Assunzioni da prima fascia GPS 2021/22, contratto a tempo determinato: anno di formazione e prova

Le assunzioni straordinarie da prima fascia GPS si stanno effettuando solamente sui posti residuati dopo le operazioni ordinarie di immissioni in ruolo da Gae e graduatorie di merito concorsuali.

Gli aspiranti docenti individuati sottoscriveranno un contratto a tempo determinato che sarà proposto esclusivamente nella provincia e nella o nelle classi di concorso o tipologie di posto per le quali il docente risulta inserito in I fascia GPS o negli elenchi aggiuntivi.

Durante il contratto a tempo determinato, l’aspirante docente svolge il percorso annuale di formazione iniziale e prova.
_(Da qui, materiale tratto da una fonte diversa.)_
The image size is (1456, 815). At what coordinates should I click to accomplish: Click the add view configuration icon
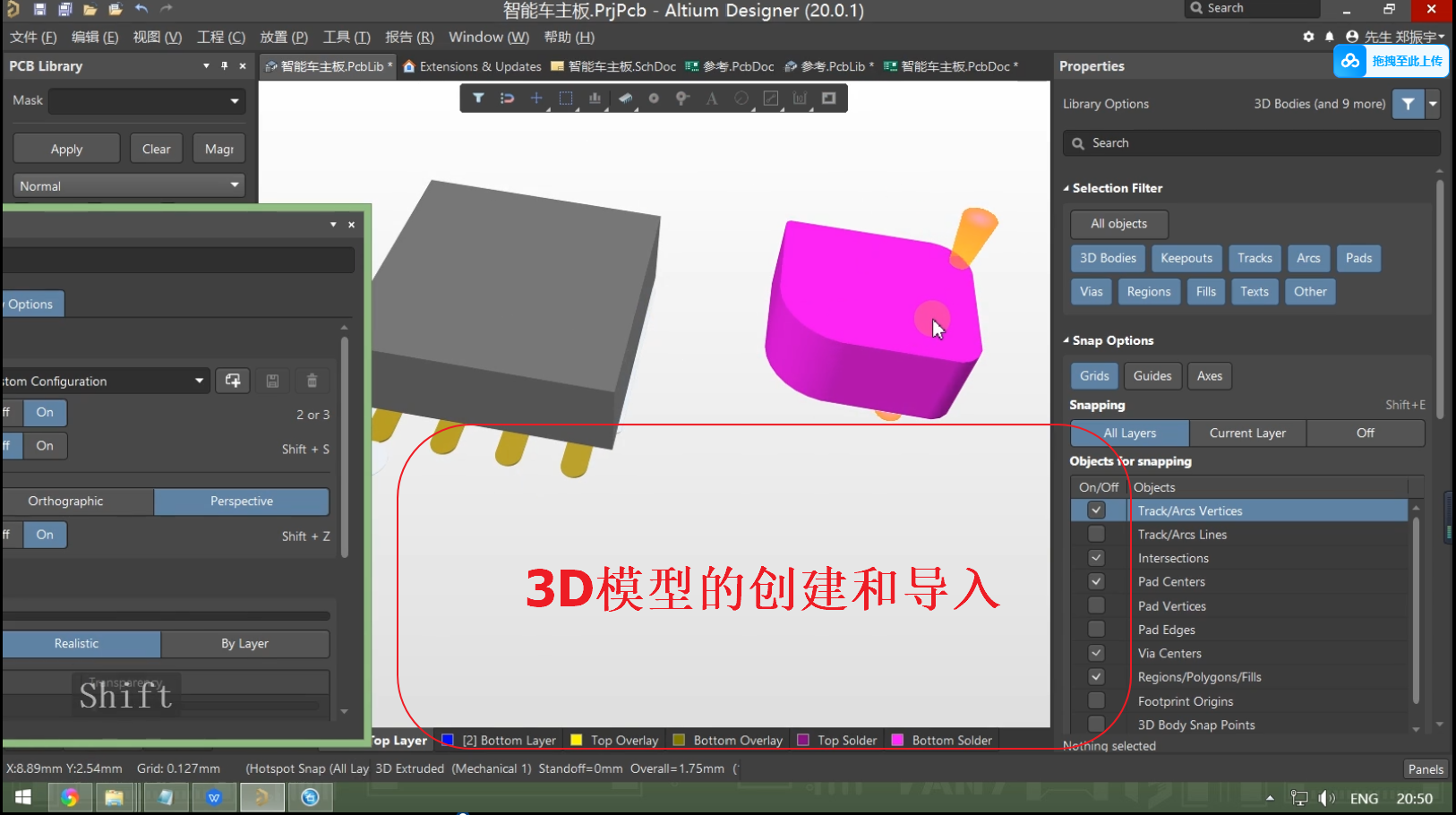[x=233, y=381]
Al termine, sarà sottoposto a valutazione da parte del dirigente scolastico, previa parere del comitato per la valutazione dei docenti e sulla base dell’istruttoria del docente tutor.

Prova disciplinare

Oltre a ciò, è stato previsto lo svolgimento di una prova disciplinare ai quali accederanno gli aspiranti docenti valutati positivamente al termine del percorso annuale di formazione e prova. 
La prova disciplinare, valutata da una commissione esterna all’istituzione scolastica di servizio, viene ritenuta superata da coloro che raggiungono una soglia di idoneità.
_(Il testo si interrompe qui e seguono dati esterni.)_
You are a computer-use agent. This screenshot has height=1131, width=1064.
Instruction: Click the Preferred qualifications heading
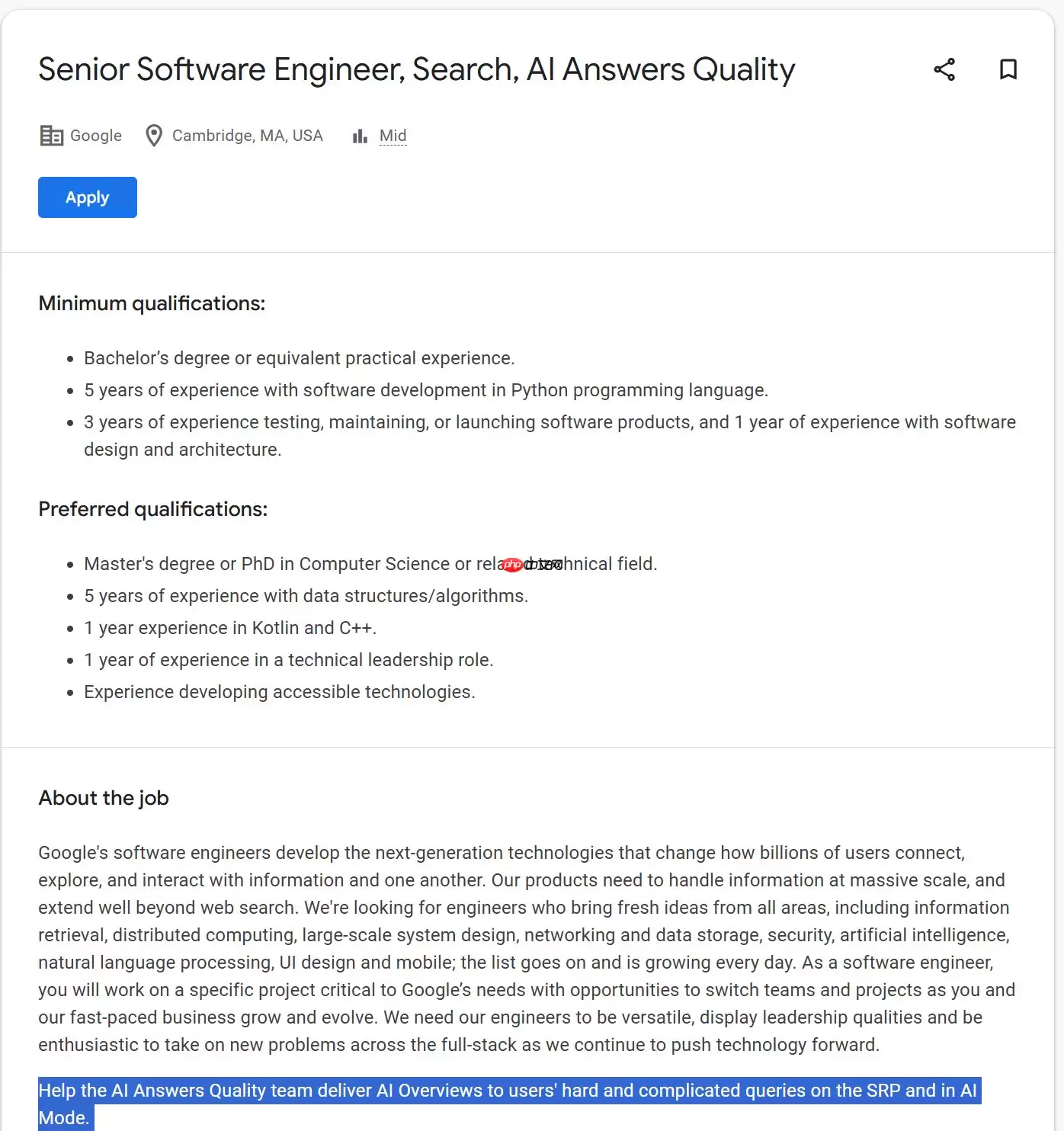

In caso di superamento del percorso annuale di formazione e prova e della prova disciplinare, il docente potrà finalmente sottoscrivere il contratto a tempo indeterminato, con decorrena giuridica dal 1° settembre 2021 (o dalla data di inizio del servizio) nella stessa istituzione scolastica in cui ha prestato servizio a tempo determinato.

Qualora il percorso di formazione e prova fosse giudicato in maniera negativa, l’anno di prova viene reiterato (ai sensi dell’articolo 1, comma 119, della legge 107/2015): ciò significa che potrà essere ripetuto ma solamente una volta in quanto, in caso di secondo esito negativo, il contratto si scioglierà.

Qualora dovesse arrivare un giudizio negativo in occasione della prova disciplinare, invece, decadrà la procedura di assunzione: pertanto, non potrà concretizzarsi la trasformazione del contratto a tempo indeterminato. In questo caso, pertanto, non vi sarà alcuna possibilità di ripetere l’anno di prova.